◆ ABOUT THIS TASK
Below are lines of data. Give the number of them that contain the string "computer", and nothing else.

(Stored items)
- Opening Delimiter -

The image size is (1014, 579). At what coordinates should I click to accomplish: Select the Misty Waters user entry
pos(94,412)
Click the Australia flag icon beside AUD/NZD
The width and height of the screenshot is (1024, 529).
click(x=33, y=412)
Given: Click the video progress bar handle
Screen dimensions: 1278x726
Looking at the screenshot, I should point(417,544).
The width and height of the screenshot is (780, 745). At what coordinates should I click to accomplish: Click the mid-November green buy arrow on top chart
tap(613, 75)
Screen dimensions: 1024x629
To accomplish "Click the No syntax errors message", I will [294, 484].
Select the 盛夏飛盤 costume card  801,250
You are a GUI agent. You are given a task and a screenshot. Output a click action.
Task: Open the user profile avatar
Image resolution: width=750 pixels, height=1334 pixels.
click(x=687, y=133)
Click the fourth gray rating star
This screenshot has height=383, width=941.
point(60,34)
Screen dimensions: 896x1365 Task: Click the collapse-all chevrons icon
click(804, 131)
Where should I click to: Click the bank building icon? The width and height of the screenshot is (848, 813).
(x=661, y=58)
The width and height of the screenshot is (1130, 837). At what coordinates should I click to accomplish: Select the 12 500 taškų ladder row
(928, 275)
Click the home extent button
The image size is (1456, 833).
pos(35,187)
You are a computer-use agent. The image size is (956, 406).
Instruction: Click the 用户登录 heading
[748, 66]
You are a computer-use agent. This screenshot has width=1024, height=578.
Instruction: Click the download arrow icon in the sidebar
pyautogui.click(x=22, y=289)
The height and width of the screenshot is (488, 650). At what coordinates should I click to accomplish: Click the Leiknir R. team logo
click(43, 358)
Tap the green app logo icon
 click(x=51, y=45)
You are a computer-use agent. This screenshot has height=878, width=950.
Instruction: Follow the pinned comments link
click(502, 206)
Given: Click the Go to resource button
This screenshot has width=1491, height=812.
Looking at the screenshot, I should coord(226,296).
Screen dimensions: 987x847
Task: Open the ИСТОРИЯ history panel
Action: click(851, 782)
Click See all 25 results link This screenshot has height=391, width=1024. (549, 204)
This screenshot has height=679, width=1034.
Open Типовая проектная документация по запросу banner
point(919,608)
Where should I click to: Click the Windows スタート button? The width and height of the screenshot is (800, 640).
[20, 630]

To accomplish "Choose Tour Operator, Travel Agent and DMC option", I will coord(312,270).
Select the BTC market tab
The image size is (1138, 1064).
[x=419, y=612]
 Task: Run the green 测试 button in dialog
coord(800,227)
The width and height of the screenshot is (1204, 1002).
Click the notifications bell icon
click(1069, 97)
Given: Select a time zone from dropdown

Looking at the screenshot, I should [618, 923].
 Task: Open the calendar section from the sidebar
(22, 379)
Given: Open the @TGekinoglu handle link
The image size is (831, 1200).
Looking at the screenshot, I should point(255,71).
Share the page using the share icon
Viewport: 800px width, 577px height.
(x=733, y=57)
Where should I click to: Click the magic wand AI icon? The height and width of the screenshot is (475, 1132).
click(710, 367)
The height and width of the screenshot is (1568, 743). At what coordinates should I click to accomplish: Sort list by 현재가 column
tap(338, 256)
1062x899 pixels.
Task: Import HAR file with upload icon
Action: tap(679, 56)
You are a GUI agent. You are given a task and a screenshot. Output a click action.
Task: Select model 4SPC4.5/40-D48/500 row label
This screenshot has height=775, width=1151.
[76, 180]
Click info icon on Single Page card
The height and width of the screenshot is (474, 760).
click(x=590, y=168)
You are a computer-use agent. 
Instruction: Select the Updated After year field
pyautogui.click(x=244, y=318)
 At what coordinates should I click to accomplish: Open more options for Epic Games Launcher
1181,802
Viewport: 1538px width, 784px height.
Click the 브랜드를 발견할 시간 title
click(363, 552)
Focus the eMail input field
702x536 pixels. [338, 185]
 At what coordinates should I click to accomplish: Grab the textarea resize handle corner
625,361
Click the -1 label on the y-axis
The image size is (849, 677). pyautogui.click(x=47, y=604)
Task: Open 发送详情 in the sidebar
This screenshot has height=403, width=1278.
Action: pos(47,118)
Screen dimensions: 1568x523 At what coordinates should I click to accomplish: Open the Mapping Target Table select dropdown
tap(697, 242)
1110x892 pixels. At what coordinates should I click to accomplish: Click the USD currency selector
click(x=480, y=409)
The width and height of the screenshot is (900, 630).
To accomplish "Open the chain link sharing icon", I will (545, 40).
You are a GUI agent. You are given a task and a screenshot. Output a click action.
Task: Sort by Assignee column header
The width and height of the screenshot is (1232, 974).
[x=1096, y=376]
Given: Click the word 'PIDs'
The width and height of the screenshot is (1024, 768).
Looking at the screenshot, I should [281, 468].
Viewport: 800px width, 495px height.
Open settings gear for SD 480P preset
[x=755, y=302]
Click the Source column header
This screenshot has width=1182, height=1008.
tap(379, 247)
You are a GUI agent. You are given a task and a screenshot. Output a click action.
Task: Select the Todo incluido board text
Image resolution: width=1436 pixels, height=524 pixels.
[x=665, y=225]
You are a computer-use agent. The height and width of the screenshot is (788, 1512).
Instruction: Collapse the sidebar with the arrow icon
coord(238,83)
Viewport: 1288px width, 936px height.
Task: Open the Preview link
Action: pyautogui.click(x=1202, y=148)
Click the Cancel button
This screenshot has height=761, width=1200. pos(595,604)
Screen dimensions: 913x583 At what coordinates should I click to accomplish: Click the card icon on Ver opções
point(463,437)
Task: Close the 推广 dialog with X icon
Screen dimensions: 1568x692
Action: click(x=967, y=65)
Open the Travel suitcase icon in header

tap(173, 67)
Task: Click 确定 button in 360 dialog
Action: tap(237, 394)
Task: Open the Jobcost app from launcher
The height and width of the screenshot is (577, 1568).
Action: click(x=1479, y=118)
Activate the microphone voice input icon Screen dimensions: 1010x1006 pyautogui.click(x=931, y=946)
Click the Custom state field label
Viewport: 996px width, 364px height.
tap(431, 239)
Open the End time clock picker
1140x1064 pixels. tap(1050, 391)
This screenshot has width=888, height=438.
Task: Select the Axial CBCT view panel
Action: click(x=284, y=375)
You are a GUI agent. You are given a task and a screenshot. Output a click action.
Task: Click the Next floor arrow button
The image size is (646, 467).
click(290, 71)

- Closing Delimiter -

◆ YOUR SOLUTION
5